Amazon stock plunged 8.3% in pre-market trading, despite a solid quarterly earnings report, after its cloud segment (AWS) issued weaker-than-expected guidance, rattling investor confidence.

While Apple shares saw a modest gain of around 1.5–2%, executives warned that the tariff package would add $1.1 billion in additional costs this quarter.

Massive Value at Risk: Trillions Shaken by Tariff Shock

The sudden tariff escalation has sent shockwaves across global markets. During the April 2025 'Liberation Day' tariffs, when Trump first unveiled sweeping import duties, US indices shed about $2.4 trillion in market capitalisation in a single trading session.

The current sell-off echoes similar dynamics: rising trade tensions, investor anxiety, and weakening sentiment are undercutting risk appetite. Analysts are now warning that the current gyrations could threaten up to $2 trillion in value, particularly in tech, retail, and industrial stocks that are exposed to global supply chains.

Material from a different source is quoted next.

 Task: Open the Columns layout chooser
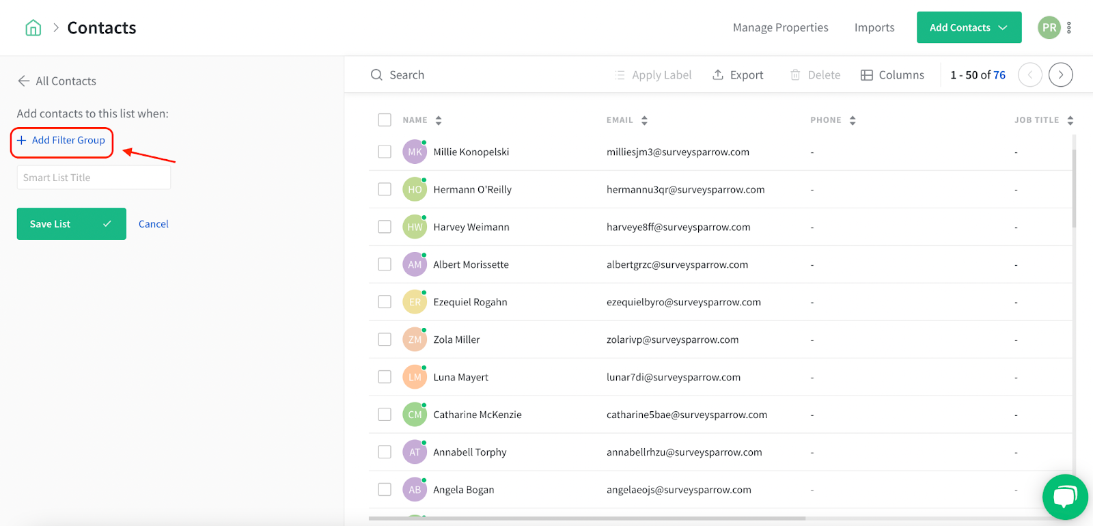pos(892,75)
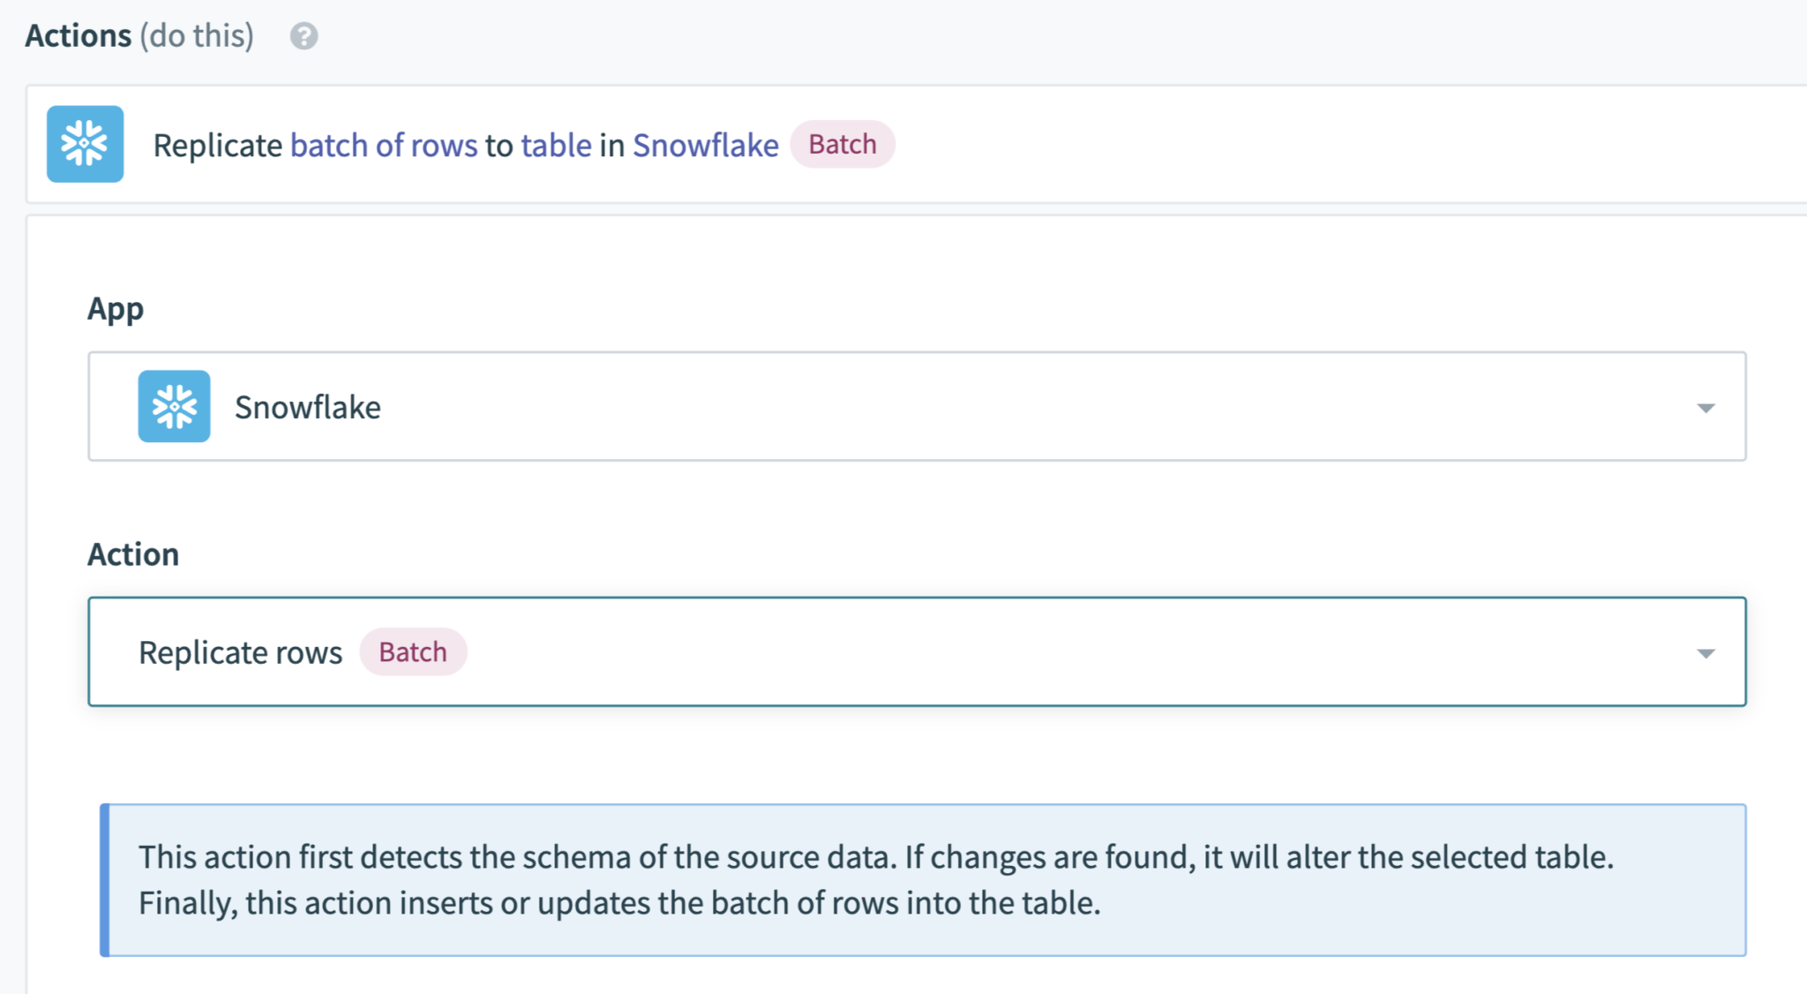Open the 'batch of rows' link

tap(384, 145)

Worsening Economic Crosswinds: Need for Caution

Analysts fear rising tariffs are stoking inflation and compressing corporate margins, particularly for companies reliant on manufacturing in China, India, Vietnam and Bangladesh, whose exports now carry heavy duties.

According to Kiplinger, consumers may soon face rising prices across everyday goods, while investors face tighter margins, slower growth and disrupted supply chains.

Market Commentary: Policy Uncertainty Worsens Volatility

A Financial Times analysis characterises the market response not merely as fear over tariffs, but as volatility fuelled by policy unpredictability. Analysts note that the White House's fragmented messaging adds to investor confusion, increasing risk aversion despite relatively muted volatility indices.

Wall Street veterans liken the late-July sell-off to historical crashes, warning of 'trillions at stake' if policy ambiguity persists. Market analysts noted the week's volatility as significant, with some pointing to increased short-selling activity amid the sell-off.

UK Impact: FTSE and Sterling Feel the Strain

While primary losses hit US markets, Europe and the UK also suffered: the FTSE 100 slid 0.6%, Germany's DAX dropped 1.8%, and France's CAC 40 fell 2.1% on the same jittery session.

Analysts caution that UK-listed firms with intense US exposure, particularly in retail and tech supply chains, risk seeing reduced earnings, lower valuations and greater investor scepticism in the coming weeks.

Outlook: Jobs Report & Trade Talks Signal Next Moves

Markets are now bracing for the July U.S. jobs report, due shortly. Economists expect 110,000 new jobs and a modest rise in unemployment to 4.2%—a figure that could change investor expectations on Federal Reserve interest-rate cuts.

Simultaneously, ongoing trade negotiations with China, the EU, and South Korea, combined with the 90-day extension for Mexico, are making economists hopeful yet wary of eventual tariff relief.